- [GIVEN DATA]:
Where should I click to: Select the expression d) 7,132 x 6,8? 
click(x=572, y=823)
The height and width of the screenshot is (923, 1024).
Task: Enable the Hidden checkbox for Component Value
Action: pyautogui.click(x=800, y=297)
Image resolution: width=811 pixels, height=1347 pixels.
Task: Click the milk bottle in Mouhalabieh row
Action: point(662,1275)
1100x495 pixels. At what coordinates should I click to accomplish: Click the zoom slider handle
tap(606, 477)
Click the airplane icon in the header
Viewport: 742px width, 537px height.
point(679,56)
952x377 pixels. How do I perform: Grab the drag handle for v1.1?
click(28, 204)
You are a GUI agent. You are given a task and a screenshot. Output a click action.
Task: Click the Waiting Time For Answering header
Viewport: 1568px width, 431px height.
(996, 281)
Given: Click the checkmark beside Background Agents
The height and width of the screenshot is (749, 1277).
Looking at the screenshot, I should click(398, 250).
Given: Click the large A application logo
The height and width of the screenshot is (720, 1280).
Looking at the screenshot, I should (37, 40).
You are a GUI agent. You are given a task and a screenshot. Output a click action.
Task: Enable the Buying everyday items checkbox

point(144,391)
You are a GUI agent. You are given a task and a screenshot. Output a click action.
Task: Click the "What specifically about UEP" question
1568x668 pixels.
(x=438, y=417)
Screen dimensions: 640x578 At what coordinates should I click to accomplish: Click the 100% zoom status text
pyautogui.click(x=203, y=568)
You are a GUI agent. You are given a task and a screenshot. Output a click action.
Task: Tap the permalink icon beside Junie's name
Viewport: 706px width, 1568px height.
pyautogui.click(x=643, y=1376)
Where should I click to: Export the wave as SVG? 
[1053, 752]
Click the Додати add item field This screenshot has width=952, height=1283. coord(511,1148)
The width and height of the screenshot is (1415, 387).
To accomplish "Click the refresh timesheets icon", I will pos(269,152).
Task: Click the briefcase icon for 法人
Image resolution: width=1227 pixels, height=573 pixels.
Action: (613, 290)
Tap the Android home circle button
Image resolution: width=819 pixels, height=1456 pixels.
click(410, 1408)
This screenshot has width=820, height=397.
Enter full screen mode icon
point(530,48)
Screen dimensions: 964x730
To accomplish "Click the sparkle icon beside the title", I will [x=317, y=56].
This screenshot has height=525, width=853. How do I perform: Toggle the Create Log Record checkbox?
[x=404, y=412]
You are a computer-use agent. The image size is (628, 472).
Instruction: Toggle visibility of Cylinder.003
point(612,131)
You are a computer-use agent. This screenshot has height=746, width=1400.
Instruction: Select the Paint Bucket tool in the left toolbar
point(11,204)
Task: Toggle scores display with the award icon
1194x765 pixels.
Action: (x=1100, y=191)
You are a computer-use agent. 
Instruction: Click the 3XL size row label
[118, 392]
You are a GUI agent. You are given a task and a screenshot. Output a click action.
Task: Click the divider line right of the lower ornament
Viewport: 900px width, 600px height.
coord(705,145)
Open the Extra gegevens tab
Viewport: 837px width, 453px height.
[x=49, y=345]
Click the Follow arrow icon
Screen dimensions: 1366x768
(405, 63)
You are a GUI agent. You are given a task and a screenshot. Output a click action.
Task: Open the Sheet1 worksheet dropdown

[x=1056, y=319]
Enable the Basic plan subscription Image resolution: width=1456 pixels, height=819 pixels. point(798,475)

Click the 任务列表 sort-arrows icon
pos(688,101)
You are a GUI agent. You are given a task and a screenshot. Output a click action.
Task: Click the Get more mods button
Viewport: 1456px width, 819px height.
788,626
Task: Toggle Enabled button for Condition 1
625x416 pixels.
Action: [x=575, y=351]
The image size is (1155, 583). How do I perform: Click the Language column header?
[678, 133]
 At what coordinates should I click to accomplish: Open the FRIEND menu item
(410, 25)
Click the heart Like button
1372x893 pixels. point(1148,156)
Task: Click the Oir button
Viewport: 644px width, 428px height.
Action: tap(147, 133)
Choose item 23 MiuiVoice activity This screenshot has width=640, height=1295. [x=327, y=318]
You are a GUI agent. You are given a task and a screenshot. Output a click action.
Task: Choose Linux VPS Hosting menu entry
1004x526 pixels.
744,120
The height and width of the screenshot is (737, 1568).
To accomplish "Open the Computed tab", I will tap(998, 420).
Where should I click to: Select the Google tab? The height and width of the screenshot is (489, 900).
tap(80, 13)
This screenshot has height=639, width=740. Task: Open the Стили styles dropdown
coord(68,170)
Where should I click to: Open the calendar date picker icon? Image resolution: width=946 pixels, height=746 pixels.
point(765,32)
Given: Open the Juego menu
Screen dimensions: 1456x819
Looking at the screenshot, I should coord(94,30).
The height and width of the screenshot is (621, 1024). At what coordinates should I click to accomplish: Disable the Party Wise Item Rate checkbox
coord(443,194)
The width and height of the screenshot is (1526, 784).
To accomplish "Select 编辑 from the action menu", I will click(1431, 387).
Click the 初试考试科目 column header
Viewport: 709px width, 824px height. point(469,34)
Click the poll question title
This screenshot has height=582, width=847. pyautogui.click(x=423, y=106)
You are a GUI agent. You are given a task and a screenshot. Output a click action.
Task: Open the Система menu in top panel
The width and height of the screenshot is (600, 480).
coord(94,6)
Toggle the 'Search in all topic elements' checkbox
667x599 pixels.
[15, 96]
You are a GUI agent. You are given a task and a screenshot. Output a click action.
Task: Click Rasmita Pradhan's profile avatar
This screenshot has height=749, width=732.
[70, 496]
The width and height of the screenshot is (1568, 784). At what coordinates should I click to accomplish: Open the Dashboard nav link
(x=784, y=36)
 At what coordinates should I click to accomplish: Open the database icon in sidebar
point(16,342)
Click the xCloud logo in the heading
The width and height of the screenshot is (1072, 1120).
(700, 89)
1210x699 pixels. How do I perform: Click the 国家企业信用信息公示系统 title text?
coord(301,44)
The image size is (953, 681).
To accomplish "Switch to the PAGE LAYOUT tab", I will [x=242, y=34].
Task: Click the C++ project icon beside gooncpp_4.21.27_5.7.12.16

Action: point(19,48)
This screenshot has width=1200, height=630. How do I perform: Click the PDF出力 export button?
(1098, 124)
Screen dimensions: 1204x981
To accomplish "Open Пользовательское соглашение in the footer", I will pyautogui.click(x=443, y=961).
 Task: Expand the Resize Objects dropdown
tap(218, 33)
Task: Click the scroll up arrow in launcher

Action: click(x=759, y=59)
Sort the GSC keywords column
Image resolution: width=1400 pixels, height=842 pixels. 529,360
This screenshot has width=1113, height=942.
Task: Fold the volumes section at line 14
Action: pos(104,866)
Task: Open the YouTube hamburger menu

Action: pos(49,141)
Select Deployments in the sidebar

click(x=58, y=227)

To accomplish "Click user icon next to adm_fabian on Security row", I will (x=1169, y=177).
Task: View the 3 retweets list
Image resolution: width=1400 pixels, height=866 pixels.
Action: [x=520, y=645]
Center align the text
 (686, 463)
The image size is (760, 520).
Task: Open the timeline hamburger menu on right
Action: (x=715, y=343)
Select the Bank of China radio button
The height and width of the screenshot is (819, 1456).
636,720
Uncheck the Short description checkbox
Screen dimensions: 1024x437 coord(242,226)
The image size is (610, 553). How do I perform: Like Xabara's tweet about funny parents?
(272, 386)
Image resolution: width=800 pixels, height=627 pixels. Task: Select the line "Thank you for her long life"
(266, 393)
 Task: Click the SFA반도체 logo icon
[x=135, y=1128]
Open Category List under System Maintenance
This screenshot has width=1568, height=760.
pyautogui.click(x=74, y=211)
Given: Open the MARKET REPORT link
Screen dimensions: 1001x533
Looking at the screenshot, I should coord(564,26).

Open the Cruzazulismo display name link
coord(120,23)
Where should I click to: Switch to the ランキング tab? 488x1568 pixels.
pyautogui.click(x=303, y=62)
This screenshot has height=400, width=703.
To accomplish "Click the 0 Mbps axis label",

- [EXERCISE OBJECTIVE]: Please repeat the lines above word for word, starting with the line that contains "Given: Open the Juego menu" and ending after the line that contains "coord(443,194)".

- [COMPLETED EXERCISE]:
Given: Open the Juego menu
Screen dimensions: 1456x819
Looking at the screenshot, I should coord(94,30).
The height and width of the screenshot is (621, 1024). At what coordinates should I click to accomplish: Disable the Party Wise Item Rate checkbox
coord(443,194)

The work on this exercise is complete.